But what are the ends of the firm? To maximize the amount of value generated.
Why? Because in a competitive environment, the firm's continued survival depends not just on not just output as weighed against social needs but relative to the efficiency of other producers.
But how does this diverge from social need? Because value of any given commodity can be understood in two ways: either as use-value or exchange-value. If you're not sure what that means, I'd recommend taking a minute or so to read this brief definition of the value-form.
The divergence becomes clear when we consider that while there is a convergence, a theoretical limit on what people need, the same cannot be said for objects of exchange. As each firms and economies judge themselves in relative terms, there's an infinite tendency towards the generation and accumulation of capital with no end in sight, just continuous expansion into all facets of life. The means become their own end, with productive output either being discarded or re-invested into new gains. The “frenzied desire” and “infinite eagerness” Calvin speaks of is systemic rather than individual in nature.
As we have seen, capital is M-C-M’, self-valorising value, value that gives birth to value...
Capital, in contrast, does not come out of the process as it entered it. It is in the process that it is first converted into actual capital, into self-valorising value. The total product is now the form in which capital exists as realised capital, and as such it again confronts labour as the property of the capitalist, as a power which is independent and has been created by labour itself. Hence the production process was not only its reproduction process, but its process of production as capital. Previously the conditions of production confronted the worker as capital in so far as he found them to be present over against him in independence. Now it is the product of his own labour that he finds confronting him as conditions of production that have been converted into capital. What started as a presupposition is now the result of the production process...
Capitalist production is not only the reproduction of the relation, it is its reproduction on an ever growing scale; and in the same proportion as the social productive power of labour develops, along with the capitalist mode of production, the pile of wealth confronting the worker grows, as wealth ruling over him, as capital, and the world of wealth expands vis-à-vis the worker as an alien and dominating world. At the opposite pole, and in the same proportion, the worker’s subjective poverty, neediness and dependency develop. The deprivation of the worker and the abundance of capital correspond with each other, they keep in step. At the same time the numbers of the working proletarian these living means for the production of capital, increase. (Marx 1864)

## What you will do
A – In the passage on capital, condense the paragraph beginning "The divergence becomes clear" into a short bulleted list that keeps its main points.
B – Answer these questions using the passage on capital:
(i) What does the passage give as the ends of the firm?
(ii) In what two ways can the value of a commodity be understood?
(iii) Which two things does the last paragraph say "correspond with each other" and "keep in step"?

## Element lookup records

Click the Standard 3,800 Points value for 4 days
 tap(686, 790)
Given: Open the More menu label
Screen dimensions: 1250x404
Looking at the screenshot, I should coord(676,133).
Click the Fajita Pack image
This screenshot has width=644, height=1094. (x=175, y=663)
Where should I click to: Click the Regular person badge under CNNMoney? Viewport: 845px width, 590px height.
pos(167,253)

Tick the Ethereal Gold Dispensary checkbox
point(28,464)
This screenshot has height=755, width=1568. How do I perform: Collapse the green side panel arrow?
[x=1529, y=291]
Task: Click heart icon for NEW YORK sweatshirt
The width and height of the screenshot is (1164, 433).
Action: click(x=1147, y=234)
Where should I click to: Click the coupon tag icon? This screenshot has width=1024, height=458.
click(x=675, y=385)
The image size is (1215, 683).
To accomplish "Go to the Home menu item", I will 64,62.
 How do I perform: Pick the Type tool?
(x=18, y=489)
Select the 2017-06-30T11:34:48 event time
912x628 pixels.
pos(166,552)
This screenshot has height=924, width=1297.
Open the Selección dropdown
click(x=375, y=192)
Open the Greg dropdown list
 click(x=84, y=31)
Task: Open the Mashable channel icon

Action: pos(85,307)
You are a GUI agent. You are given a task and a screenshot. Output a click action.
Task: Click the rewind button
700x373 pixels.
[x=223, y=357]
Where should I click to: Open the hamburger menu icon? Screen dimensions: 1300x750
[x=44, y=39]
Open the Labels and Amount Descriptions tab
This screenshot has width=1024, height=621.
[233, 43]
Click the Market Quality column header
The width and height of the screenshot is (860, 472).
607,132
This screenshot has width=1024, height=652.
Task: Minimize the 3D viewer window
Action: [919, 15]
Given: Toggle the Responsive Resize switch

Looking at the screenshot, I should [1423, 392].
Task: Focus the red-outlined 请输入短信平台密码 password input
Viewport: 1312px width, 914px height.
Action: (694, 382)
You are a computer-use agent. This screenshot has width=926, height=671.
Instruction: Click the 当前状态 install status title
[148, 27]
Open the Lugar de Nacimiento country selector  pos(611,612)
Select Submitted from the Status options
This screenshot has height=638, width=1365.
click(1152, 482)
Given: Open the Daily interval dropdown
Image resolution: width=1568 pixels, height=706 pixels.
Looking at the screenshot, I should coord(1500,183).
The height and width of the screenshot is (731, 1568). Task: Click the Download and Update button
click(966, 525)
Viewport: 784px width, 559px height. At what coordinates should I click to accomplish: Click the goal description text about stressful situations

## Answers given
A –
- People's needs have a theoretical limit, but objects of exchange do not.
- Since firms and economies judge themselves in relative terms, there is an endless tendency to generate and accumulate capital, expanding into all facets of life.
- The means become their own end, with productive output either discarded or reinvested into new gains.
- The "frenzied desire" and "infinite eagerness" Calvin speaks of are systemic rather than individual.

B –
(i) To maximize the amount of value generated.
(ii) As use-value or as exchange-value.
(iii) The deprivation of the worker and the abundance of capital.